§ Assignment
Copy the records below into a numbered list with no blank lines, starting at the line containing "has width=750, height=600." and ending at the line containing "coordinates (914, 112).". Include only those lines.

**** Provided data

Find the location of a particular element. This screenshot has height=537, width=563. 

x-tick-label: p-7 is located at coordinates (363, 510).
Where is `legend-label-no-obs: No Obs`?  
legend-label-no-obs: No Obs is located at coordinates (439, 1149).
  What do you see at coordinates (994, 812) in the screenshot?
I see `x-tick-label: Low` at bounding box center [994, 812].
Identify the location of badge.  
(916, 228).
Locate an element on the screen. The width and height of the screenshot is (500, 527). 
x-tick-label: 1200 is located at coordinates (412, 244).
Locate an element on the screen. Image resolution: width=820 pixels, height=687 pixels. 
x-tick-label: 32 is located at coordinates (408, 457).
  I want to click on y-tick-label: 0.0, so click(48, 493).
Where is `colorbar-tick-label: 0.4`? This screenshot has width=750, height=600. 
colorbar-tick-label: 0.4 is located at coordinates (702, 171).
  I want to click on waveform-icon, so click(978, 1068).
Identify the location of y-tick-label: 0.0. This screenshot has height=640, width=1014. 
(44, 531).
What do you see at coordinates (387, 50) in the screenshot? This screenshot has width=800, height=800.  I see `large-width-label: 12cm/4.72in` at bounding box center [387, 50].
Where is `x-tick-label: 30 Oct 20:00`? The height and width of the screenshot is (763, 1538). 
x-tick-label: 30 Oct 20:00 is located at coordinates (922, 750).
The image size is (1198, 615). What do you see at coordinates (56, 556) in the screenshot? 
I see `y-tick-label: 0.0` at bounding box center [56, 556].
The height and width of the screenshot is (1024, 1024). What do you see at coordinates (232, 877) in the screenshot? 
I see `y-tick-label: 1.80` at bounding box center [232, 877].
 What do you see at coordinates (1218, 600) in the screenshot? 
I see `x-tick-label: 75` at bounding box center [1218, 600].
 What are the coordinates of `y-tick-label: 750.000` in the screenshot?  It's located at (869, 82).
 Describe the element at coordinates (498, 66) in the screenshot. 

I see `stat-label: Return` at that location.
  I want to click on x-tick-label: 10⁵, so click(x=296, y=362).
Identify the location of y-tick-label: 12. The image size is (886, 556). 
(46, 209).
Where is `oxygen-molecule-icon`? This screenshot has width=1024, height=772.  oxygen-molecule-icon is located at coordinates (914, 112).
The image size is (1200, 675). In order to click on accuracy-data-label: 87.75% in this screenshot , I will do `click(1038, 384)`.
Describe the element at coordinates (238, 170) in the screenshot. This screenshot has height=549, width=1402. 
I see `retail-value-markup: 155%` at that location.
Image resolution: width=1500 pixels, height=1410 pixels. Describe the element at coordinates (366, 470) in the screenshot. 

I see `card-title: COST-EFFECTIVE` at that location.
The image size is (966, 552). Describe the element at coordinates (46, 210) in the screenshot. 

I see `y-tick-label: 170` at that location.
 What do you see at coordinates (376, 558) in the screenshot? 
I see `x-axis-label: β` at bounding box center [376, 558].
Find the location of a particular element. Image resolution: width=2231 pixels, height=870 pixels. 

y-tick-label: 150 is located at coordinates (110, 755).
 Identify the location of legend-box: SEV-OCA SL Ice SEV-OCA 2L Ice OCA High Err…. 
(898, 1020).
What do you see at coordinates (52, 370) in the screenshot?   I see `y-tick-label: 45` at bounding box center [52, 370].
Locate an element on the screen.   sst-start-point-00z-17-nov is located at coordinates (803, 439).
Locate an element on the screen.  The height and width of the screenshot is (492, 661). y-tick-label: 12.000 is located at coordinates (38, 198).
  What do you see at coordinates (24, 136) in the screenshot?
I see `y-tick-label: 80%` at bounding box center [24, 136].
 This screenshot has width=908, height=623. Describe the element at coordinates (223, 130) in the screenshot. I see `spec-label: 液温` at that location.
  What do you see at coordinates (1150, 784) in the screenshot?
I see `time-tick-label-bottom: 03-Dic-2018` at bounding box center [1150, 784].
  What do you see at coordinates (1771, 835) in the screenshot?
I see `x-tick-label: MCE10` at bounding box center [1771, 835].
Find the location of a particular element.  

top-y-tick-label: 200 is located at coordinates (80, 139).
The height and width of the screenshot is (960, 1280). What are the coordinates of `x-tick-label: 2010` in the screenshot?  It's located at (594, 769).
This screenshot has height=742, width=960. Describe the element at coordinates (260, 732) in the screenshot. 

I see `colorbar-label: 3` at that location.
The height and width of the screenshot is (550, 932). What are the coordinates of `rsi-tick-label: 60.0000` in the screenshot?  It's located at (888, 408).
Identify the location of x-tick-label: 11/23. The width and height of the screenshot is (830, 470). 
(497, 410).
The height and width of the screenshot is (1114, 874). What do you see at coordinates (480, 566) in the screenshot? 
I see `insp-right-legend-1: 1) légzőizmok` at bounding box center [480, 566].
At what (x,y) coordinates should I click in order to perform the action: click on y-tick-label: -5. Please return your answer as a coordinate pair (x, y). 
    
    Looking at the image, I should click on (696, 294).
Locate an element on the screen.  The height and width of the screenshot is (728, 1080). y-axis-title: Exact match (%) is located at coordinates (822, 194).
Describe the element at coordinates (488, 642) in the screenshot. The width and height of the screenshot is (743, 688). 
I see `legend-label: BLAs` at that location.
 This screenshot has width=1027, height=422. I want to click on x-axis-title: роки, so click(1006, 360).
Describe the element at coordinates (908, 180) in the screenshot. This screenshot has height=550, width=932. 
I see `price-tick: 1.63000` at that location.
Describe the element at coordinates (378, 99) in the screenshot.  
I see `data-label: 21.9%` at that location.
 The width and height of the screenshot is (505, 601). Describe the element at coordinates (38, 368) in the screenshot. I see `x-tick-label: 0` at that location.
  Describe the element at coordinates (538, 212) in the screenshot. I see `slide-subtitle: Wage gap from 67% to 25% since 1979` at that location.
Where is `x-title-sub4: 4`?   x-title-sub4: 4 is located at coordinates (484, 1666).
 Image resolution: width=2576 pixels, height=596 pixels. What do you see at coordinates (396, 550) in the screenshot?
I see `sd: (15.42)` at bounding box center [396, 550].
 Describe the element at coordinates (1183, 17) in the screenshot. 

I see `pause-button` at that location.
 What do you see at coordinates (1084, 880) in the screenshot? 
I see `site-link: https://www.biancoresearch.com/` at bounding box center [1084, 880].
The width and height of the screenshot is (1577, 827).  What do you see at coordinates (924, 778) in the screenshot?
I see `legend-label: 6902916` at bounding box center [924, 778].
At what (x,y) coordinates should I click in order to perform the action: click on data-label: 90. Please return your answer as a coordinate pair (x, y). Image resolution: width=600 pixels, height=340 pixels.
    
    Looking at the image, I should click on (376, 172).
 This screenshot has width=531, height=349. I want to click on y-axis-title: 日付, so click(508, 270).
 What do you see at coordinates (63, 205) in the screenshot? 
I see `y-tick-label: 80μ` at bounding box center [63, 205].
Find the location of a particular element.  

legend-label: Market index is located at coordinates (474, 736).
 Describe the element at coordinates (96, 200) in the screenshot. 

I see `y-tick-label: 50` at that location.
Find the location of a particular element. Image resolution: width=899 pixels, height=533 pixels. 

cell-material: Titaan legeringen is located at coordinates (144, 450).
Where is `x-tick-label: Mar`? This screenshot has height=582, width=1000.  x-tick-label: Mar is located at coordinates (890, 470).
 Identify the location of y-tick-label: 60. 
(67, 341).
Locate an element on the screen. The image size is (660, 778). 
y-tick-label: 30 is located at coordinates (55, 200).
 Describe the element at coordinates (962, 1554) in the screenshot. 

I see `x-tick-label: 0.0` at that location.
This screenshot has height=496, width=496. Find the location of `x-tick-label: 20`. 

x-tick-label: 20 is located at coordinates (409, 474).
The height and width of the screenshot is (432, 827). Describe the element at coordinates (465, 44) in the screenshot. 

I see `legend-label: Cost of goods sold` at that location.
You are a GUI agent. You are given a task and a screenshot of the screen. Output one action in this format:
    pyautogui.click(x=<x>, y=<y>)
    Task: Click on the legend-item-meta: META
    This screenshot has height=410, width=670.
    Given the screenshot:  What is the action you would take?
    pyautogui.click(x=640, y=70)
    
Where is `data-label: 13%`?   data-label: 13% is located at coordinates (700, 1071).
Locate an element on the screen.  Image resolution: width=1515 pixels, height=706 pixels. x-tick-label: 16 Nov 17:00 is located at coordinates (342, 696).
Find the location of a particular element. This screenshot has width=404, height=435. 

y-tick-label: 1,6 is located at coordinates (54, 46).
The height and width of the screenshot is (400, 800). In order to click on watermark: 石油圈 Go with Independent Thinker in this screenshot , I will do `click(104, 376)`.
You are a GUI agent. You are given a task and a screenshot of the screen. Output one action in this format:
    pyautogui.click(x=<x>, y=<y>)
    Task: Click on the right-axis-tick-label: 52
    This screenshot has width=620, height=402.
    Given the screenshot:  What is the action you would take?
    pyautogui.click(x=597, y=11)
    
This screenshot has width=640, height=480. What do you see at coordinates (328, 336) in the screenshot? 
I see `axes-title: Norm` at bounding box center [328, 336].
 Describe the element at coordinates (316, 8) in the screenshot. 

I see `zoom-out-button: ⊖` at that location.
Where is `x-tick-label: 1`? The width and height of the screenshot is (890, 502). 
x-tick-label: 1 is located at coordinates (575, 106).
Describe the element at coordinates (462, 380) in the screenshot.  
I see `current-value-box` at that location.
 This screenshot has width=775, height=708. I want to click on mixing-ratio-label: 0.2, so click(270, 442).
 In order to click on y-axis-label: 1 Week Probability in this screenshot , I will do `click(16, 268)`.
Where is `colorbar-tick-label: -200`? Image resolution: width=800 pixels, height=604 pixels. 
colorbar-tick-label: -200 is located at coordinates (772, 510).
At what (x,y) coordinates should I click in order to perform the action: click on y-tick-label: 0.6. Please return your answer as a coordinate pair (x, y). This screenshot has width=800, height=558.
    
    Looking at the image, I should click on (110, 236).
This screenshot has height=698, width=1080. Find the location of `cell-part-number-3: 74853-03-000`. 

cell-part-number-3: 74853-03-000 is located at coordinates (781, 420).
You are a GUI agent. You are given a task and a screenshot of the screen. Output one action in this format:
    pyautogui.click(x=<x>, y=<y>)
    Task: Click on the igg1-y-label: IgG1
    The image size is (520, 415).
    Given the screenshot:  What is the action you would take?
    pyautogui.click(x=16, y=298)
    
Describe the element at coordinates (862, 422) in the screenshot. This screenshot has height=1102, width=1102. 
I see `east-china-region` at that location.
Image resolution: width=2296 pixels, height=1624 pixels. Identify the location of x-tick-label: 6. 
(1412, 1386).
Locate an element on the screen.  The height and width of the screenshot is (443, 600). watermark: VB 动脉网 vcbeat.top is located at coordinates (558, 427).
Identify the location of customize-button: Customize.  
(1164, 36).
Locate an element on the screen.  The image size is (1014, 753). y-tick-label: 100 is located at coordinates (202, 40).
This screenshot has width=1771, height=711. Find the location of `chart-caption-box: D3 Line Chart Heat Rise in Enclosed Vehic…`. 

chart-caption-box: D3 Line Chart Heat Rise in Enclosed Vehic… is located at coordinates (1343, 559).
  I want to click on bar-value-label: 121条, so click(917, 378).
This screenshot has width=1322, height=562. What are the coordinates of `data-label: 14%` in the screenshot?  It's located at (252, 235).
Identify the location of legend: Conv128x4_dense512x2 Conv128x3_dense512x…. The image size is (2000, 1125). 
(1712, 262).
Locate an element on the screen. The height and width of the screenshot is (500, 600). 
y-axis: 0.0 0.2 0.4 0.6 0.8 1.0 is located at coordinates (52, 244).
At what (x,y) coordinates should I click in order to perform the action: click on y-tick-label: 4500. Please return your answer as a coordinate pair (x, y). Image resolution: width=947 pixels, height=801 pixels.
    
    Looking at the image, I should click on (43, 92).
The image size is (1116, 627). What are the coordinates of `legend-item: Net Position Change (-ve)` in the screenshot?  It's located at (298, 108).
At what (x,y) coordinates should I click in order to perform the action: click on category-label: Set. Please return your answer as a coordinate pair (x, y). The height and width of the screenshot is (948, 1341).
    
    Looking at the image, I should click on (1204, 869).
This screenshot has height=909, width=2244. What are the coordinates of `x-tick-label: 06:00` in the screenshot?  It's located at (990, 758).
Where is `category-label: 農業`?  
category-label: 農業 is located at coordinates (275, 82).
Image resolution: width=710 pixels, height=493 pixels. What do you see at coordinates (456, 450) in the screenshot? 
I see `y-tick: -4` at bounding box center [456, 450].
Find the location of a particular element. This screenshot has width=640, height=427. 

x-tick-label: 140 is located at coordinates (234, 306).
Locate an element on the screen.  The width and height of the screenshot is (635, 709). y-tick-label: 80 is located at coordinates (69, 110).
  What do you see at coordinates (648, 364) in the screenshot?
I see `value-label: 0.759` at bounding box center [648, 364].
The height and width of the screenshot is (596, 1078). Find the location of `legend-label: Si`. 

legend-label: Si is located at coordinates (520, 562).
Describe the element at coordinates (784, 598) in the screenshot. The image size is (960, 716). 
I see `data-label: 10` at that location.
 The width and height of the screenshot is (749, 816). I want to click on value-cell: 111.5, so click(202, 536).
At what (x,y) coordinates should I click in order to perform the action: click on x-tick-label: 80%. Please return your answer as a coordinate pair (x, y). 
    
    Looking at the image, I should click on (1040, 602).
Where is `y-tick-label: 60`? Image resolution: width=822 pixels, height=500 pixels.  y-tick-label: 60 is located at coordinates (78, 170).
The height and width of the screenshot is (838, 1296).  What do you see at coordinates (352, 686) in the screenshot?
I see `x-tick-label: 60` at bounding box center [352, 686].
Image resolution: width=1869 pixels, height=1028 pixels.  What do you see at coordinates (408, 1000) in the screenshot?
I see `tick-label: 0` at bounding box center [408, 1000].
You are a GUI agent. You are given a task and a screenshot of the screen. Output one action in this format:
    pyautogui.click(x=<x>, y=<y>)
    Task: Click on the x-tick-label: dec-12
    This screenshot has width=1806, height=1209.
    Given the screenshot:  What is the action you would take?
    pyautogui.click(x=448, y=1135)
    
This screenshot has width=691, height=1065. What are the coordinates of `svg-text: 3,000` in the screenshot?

********

§ Reply to the exercise
1. Where is `colorbar-tick-label: 0.4`? This screenshot has width=750, height=600. 
2. colorbar-tick-label: 0.4 is located at coordinates (702, 171).
3.   I want to click on waveform-icon, so click(978, 1068).
4. Identify the location of y-tick-label: 0.0. This screenshot has height=640, width=1014. 
5. (44, 531).
6. What do you see at coordinates (387, 50) in the screenshot? This screenshot has width=800, height=800.  I see `large-width-label: 12cm/4.72in` at bounding box center [387, 50].
7. Where is `x-tick-label: 30 Oct 20:00`? The height and width of the screenshot is (763, 1538). 
8. x-tick-label: 30 Oct 20:00 is located at coordinates (922, 750).
9. The image size is (1198, 615). What do you see at coordinates (56, 556) in the screenshot? 
10. I see `y-tick-label: 0.0` at bounding box center [56, 556].
11. The height and width of the screenshot is (1024, 1024). What do you see at coordinates (232, 877) in the screenshot? 
12. I see `y-tick-label: 1.80` at bounding box center [232, 877].
13.  What do you see at coordinates (1218, 600) in the screenshot? 
14. I see `x-tick-label: 75` at bounding box center [1218, 600].
15.  What are the coordinates of `y-tick-label: 750.000` in the screenshot?  It's located at (869, 82).
16.  Describe the element at coordinates (498, 66) in the screenshot. 
17. I see `stat-label: Return` at that location.
18.   I want to click on x-tick-label: 10⁵, so click(x=296, y=362).
19. Identify the location of y-tick-label: 12. The image size is (886, 556). 
20. (46, 209).
21. Where is `oxygen-molecule-icon`? This screenshot has width=1024, height=772.  oxygen-molecule-icon is located at coordinates (914, 112).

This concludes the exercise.